When the housing market is strong, good things happen in the U.S. economy. When homes are not selling, the economy stagnates. The reasons may be complex for economists in their ivory towers, but relatively simple for Realtors on the ground who facilitate the real estate market.
When new homes are being built, workers have jobs. An entire industry of road builders, sewer and utility workers, heavy equipment operators, roofers, masons, painters, carpenters, electricians, plumbers, a/c installers, pool builders, landscapers, and government workers are gainfully employed in the building process. Appliances are purchased, window treatments are installed, floors are laid, doors and windows are manufactured and installed. The new house is just the tip of the iceberg.

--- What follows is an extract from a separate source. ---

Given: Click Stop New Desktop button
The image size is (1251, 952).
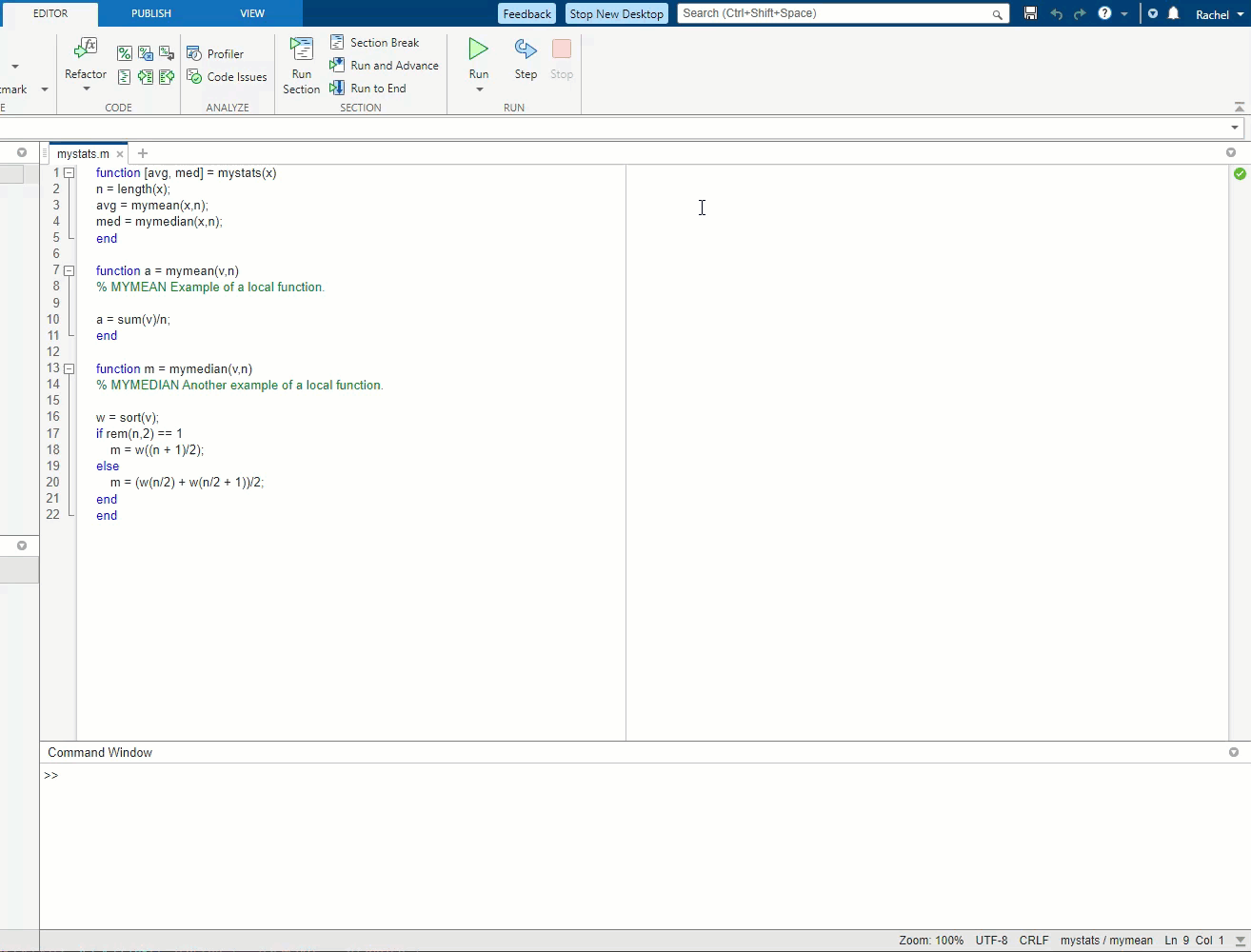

When an existing home is re-sold, the seller usually moves on to reinvest in another home. The buyer employs painters, handymen, pavers, roofers, pool finishers, flooring specialists, etc. More often than not, furniture, appliances, window treatments, and accessories are purchased for the new home. A ripple effect is created in the economy, with every worker, supplier, realtor and banker benefitting from the transaction. They, in turn, continue to expand the ripple.
In recent years we’ve witnessed first-hand the impact of housing on the U.S. economy. During the Great Recession that took hold around 2008 and lasted for 4 or 5 years, the housing market was at a standstill. So was the economy. Unemployment skyrocketed. Gradually, as housing demand recovered and new construction came back to life, the economy picked up steam.
Today, with housing back on track, the employment level is growing and local governments have begun to spend on infrastructure projects. If we want our economy to continue to prosper, it is critically important to maintain a healthy and active housing market. It is good for the economy, and it is good for the American people who enjoy having the home of their dreams.